Joseph Rodolphe Mathieu (10 July 1890 – 29 June 1962) was a Canadian composer, pianist, writer on music, and music educator. The Canadian Encyclopedia states, "Considered too avant-garde for his time because of Debussy's influence on his music, Mathieu gained recognition too late to inspire the generation that followed." The pianist Léo-Pol Morin was one of the few important exponents of his work, notably including Mathieu's Chevauchée and Trois Préludes in his concert repertoire. Mathieu's song Un peu d'ombre (1913) was included in a number of recitals given by Marguerite Bériza and Sarah Fischer in Europe.

==Early life and career in Canada==
Born in Grondines, Quebec, Mathieu's parents were farmers.

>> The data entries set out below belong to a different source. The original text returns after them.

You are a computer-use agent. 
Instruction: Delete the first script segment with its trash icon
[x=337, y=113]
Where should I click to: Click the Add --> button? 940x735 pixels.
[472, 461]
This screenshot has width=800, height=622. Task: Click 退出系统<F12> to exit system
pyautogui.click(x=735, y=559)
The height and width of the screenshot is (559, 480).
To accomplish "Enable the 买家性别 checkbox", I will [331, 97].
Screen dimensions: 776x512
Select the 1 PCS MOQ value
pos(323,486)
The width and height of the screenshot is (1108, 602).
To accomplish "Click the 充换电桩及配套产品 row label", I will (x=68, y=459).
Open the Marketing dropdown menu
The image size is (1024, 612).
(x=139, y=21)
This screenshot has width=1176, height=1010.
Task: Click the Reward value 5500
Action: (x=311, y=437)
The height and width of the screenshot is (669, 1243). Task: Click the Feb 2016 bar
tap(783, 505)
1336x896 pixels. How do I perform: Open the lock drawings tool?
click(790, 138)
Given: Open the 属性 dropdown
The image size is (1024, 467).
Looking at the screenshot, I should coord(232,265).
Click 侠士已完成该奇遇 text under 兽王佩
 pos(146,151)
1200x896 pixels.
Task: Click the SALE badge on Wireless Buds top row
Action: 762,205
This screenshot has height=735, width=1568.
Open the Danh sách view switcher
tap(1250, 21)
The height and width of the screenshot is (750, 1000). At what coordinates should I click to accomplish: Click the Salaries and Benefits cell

In 1906 he moved to Montreal where he began to study the piano with Alphonse Martin and singing with Céline Marier at the age of 16. Through Marier he met pianist and composer Alfred La Liberté who instilled within him an admiration for the works of Alexander Scriabin. He soon began composing music. His first major work was the choral piece Le Poème de la mer (1908) which he dedicated to Marier. Many of his early piano compositions display a strong influence of Scriabin, including Chevauchée (1911) and Sonata (1927).

Mathieu obtained the post of organist at St-Jean-Berchmans Church in Montreal in 1907. In 1908 he opened his own teaching studio in Montreal which he ran for over the next decade. He also taught at the Conservatoire national de musique. Many of his students became winners of the prestigious Prix d'Europe, including Jean Dansereau, Auguste Descarries, Wilfrid Pelletier, and Ruth Pryce. In 1910 he began studying music composition, the organ, and the piano with Alexis Contant.

==Studies in France==
In 1920 Mathieu entered the Schola Cantorum in Paris on the advice of Albert Roussel. His studies were initially made possible through the generous support of funds raised by his friends, and later by a 1923 grant from the Quebec government (notably the first such grant awarded to a composer) which enabled him to continue studies in France for four more years. At the Schola Cantorum he studied composition with Vincent d'Indy and conducting with Vladimir Golschmann. He also studied psychology at the Collège de France with Pierre Janet. Several of his most important works were composed during his time in France, including String Quartet, Trio, Monologues for violin, and Dialogues for violin and cello.

==Later life and career==
Mathieu returned to Montreal in 1927, at which time he began teaching at the convent of the Sisters of Ste Anne at Lachine and at the Institut pédagogique of the Sisters of the Congregation of Notre-Dame in addition to operating his own private studio. In 1929 he founded the Canadian Institute of Music, an organization whose aim was to enable "young artists and literary talents to perform before an elite audience". He directed the organization until its disbandment in 1956. From 1930 to 1952 he organized the "Soirées Mathieu", an intermittent concert series which featured concerts by himself, many of his pupils, and other notable musicians. After 1934 he composed few works, choosing instead to focus on his work as a teacher. Among his pupils during the 1920s to 1950s were Fleurette Beauchamp-Huppé, Lydia Boucher, Pierre Brabant, Raymond Lévesque, and Alice Vinette. He also taught André Mathieu, the son of his marriage to the violinist Mimi Gagnon, who had a highly successful career as a concert pianist.

In 1955 Mathieu joined the faculty of the Conservatoire de musique du Québec à Montréal where he taught music analysis through 1959. Of the few compositions he wrote during this time was the Quintet for piano and strings which is viewed as one of his best works. He began his last piece, Symphonie pour voix humaines for six-voice choir with brass accompaniment, in 1956 but never completed the work. He died in Montreal in 1962 at the age of 71. He was named an associate of the Canadian Music Centre posthumously and many of his papers and manuscripts are part of the collection at the Library and Archives Canada.